The biggest news of the night is Congressman Parker Griffith of Alabama, a Democrat turned Republican, lost his AL-05 primary to Madison County Commissioner Mo Brooks, 51-23. Griffith’s loss isn’t a big surprise – the Madison County Republican Party endorsed BOTH of Parker’s opponents – but it will play into the national anti-incumbent meme. This is an anti-incumbent year, yes, but as with PA-SEN the real thing to take away from this race is that you can’t ask the base that once vilified you to suddenly embrace you. If voters can sense only one thing, it’s authenticity, and Parker Griffith was anything but genuine.
Regarding the general, according to AL.gov, “The 5th Congressional District has not elected a Republican representative in more than a century, and Brooks will now face Democratic nominee Steve Raby in November.” Raby is a former US Senate staffer running in an anti-Washington year, and half century or not McCain and Bush did each win 60% of the vote here, so it’ll be a tough one to hold.
Also notable is Rep. Artur Davis’ stunning lost to Ag Commission Ron Sparks in the Democratic primary for Alabama Governor. I call it stunning because Davis led Sparks 41-33 just two weeks ago, yet is down 62-38 with 96% of precincts reporting. Another surprise here is that the white Sparks pulled a full 40% of the African American vote. Says Ed Kilgore at FiveThirtyEight, “The CW tomorrow will probably be that Davis thought far too much about positioning himself for the general election before concentrating on the primary, and that Sparks' uncontested claim on endorsements by African-American political groups was a big deal after all.”
Davis did sort of approach the primary with an air of entitlement, having planned to run in this race for years. I used to be a big fan of his, but I can’t say I’m too disappointed by this loss. The closer Davis got to running state-wide, the more conservative he became. I interviewed him for the Dartmouth Free Press in 2006 and wrote a flattering profile, as did the New York Times Magazine in 2008, which at the time he probably deserved. But as Howie Klein observed last October,
His lifetime ProgressivePunch score is 71.09, making him the 165th most progressive member of the House, not close to being a progressive, but not close to being a conservative either. Like I said, he's a moderate-- or at least he was until he decided to run for governor. This year, his score dropped into Republican territory and suddenly he's voting more frequently with the GOP than with the Democrats on crucial issues. His Progressive Punch score plummeted from 71.09 to 28.06!

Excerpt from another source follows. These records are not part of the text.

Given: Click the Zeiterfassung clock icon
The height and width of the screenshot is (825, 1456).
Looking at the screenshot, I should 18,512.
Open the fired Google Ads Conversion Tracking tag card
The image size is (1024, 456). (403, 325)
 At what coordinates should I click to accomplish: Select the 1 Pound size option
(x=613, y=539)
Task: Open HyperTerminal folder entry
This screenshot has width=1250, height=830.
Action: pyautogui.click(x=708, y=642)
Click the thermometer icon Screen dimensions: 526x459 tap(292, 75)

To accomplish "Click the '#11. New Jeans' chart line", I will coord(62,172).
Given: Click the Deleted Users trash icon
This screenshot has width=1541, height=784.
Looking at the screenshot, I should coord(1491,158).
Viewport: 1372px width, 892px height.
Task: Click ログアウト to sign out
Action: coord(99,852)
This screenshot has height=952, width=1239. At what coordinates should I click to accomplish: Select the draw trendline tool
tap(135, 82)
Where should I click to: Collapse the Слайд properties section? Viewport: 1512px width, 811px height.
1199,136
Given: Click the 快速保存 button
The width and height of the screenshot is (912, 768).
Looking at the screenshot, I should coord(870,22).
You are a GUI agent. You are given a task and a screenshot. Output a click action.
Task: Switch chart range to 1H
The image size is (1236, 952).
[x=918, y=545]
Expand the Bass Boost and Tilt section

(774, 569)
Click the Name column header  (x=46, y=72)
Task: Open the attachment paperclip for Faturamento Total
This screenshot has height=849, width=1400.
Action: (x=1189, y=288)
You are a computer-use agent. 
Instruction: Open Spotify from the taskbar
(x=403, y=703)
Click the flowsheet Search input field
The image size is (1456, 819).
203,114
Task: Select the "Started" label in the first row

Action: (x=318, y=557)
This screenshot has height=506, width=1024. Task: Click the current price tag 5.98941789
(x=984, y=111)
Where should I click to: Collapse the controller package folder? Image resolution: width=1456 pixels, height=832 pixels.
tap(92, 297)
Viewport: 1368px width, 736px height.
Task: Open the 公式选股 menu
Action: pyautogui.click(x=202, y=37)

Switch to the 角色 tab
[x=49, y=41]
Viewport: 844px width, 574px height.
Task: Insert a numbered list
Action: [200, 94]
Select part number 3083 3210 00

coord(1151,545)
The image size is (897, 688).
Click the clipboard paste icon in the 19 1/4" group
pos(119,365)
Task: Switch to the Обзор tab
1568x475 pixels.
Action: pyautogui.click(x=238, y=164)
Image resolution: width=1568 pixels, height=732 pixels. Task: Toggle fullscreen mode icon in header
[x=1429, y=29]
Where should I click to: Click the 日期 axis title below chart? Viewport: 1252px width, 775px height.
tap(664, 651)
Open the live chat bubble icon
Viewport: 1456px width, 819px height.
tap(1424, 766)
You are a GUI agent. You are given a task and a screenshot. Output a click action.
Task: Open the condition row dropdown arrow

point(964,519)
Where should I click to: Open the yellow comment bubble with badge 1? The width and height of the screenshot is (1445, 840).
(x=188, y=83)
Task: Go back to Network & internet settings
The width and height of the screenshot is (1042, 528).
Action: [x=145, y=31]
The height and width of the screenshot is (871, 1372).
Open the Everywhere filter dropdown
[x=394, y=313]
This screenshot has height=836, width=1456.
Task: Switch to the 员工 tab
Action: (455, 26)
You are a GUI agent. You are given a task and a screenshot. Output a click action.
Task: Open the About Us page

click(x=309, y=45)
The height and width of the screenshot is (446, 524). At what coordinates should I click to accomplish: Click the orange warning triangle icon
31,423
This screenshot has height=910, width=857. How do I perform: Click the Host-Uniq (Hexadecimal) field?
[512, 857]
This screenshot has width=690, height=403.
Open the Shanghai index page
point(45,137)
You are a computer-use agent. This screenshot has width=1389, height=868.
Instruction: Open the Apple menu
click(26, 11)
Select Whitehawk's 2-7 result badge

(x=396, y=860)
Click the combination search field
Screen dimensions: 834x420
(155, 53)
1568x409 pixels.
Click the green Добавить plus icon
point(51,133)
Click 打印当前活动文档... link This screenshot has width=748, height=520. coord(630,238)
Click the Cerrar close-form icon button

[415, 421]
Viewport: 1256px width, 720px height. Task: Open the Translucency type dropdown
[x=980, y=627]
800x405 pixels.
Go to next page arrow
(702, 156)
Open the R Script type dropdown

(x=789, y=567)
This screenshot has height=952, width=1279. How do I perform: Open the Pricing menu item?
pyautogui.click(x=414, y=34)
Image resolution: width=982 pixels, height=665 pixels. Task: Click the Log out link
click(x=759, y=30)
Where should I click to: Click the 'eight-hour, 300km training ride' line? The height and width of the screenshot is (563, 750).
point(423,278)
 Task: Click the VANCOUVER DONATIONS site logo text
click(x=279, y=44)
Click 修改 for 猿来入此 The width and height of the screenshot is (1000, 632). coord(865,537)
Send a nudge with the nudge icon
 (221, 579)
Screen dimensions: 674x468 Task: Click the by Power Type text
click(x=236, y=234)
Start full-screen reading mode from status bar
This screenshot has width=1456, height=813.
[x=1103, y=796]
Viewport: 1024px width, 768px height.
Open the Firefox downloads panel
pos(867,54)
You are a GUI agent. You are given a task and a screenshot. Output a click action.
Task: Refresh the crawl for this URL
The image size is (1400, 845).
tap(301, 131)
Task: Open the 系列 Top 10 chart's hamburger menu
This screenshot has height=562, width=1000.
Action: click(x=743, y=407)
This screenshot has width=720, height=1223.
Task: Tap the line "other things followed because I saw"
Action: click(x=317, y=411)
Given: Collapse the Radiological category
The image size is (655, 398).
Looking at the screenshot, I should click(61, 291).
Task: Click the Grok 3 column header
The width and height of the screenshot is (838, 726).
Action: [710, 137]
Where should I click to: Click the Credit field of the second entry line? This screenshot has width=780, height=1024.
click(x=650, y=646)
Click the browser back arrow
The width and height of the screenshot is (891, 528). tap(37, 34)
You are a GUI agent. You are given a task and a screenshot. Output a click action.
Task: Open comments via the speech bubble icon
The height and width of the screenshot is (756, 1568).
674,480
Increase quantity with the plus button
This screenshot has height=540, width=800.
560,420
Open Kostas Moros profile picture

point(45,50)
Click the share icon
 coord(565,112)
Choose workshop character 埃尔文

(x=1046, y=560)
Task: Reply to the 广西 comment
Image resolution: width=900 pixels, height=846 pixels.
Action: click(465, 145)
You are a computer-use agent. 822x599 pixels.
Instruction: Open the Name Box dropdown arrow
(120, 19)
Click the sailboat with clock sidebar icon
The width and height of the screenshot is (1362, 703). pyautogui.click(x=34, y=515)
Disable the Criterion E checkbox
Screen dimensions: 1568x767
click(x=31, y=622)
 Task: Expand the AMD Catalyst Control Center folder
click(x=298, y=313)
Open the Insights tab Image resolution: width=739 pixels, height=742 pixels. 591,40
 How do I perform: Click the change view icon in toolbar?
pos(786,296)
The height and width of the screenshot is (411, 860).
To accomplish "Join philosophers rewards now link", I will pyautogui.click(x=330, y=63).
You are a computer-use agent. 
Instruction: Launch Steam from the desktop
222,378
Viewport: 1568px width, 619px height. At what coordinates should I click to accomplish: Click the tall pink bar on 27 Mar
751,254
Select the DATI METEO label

Davis ran to the right in a Democratic primary, fearing a conservative general electorate. Voters said thanks, but no thanks. Griffith abandoned the Democratic primary altogether, fearing that same electorate. A different set of voters again said no thanks. Voters aren’t stupid – whether they know the facts or not, they can sense authenticity. That’s an important takeaway for candidates in any race: be genuine. Be yourself.
But of course, it’s not the only takeaway. As the media will point out, Davis was the Washington candidate; Sparks was more local. Griffith is another incumbent Congressman to lose his seat in a primary. Tonight will be spun as, and to some extent is, part of the anti-incumbent trend.
AL.com has more Alabama primary results. Mississippi and New Mexico also had primaries, but no House incumbents lost because no incumbents were primaried, so the light turnout is no surprise. New Mexico Repubs did select Susana Martinez to face off against Democrat Diane Denish in the gubernatorial race to replace Bill Richardson; Lt. Gov Denish is likely the favorite.